**Your task:** The listing is to be printed word for word, pictures omitted.

**Data provided:**
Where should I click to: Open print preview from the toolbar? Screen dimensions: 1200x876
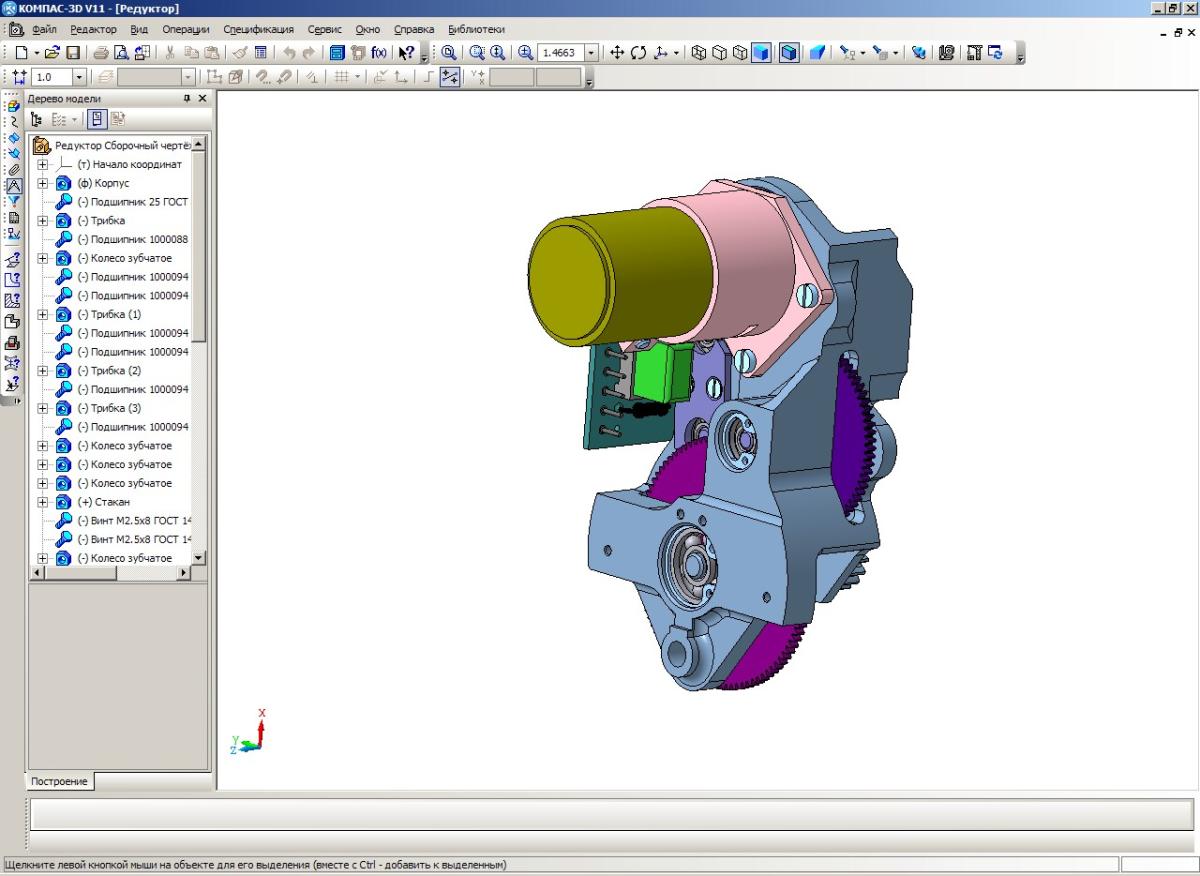coord(121,53)
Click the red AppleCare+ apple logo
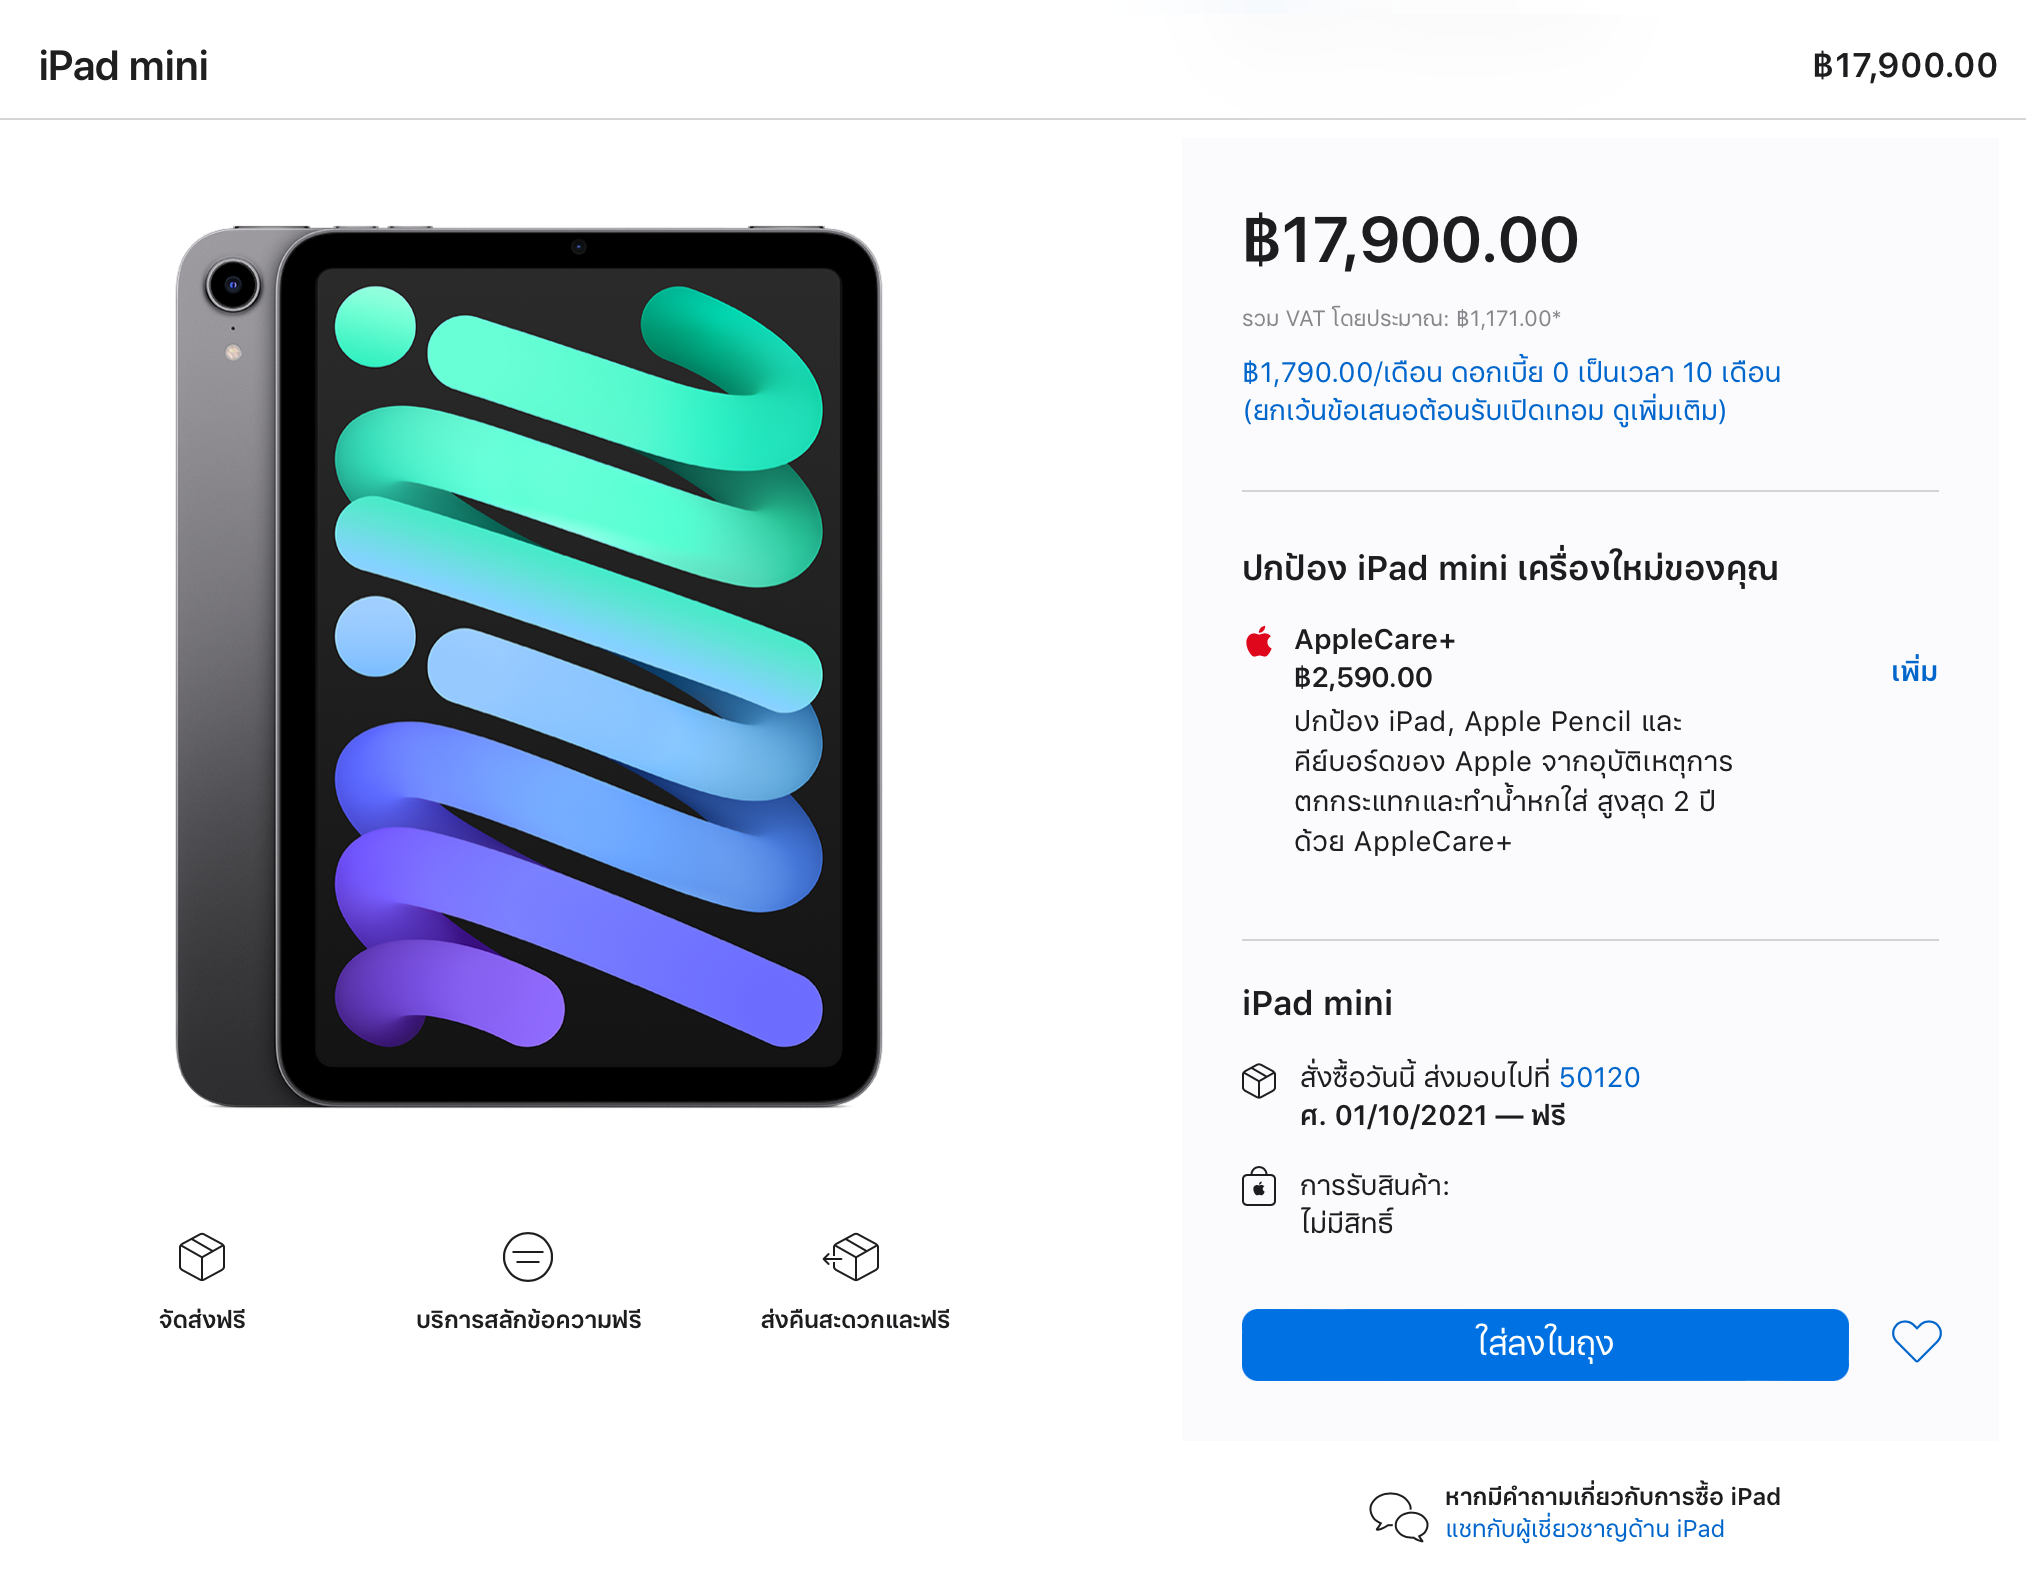Viewport: 2026px width, 1596px height. click(1259, 641)
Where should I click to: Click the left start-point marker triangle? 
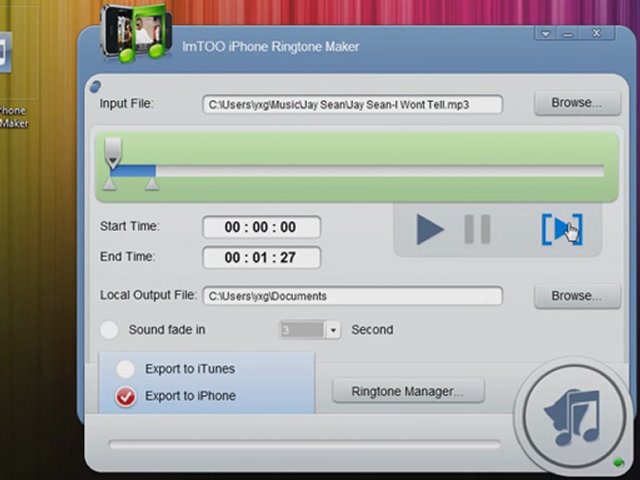(110, 184)
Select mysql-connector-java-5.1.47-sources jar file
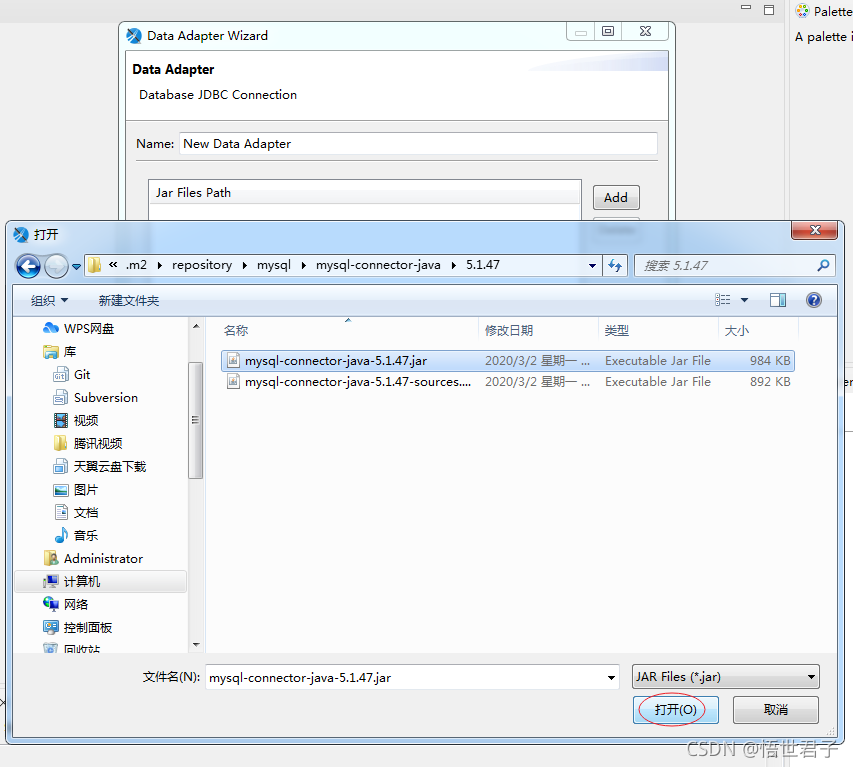This screenshot has width=853, height=767. [350, 381]
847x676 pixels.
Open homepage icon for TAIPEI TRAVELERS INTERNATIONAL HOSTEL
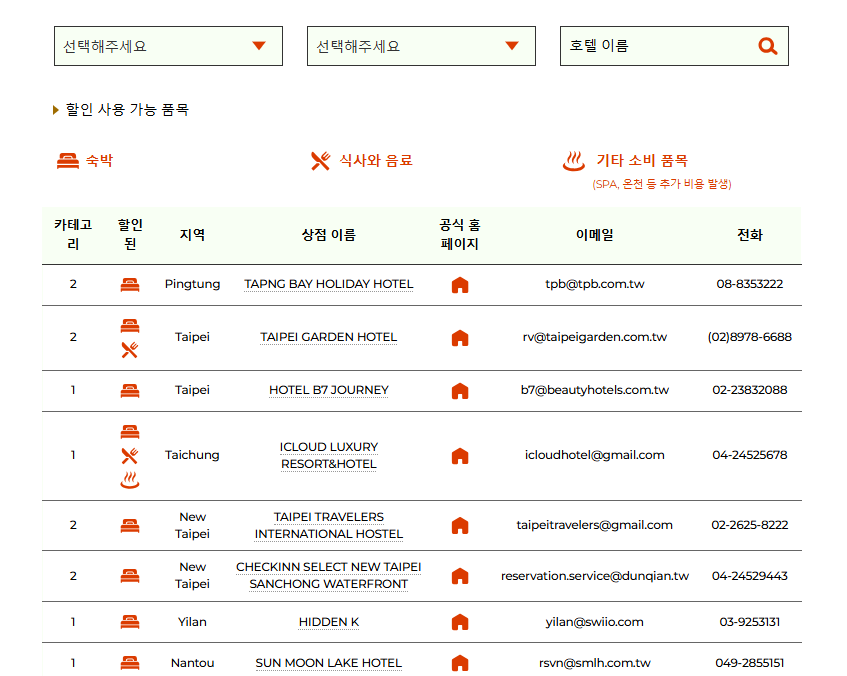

**Written solution:**
Where should I click to: Open print preview from the toolbar? Screen dimensions: 1200x876
coord(121,53)
Click the red AppleCare+ apple logo
Viewport: 2026px width, 1596px height. click(1259, 641)
Where should I click to: Click the left start-point marker triangle? 
(110, 184)
Select mysql-connector-java-5.1.47-sources jar file
This screenshot has width=853, height=767. [350, 381]
847x676 pixels.
Open homepage icon for TAIPEI TRAVELERS INTERNATIONAL HOSTEL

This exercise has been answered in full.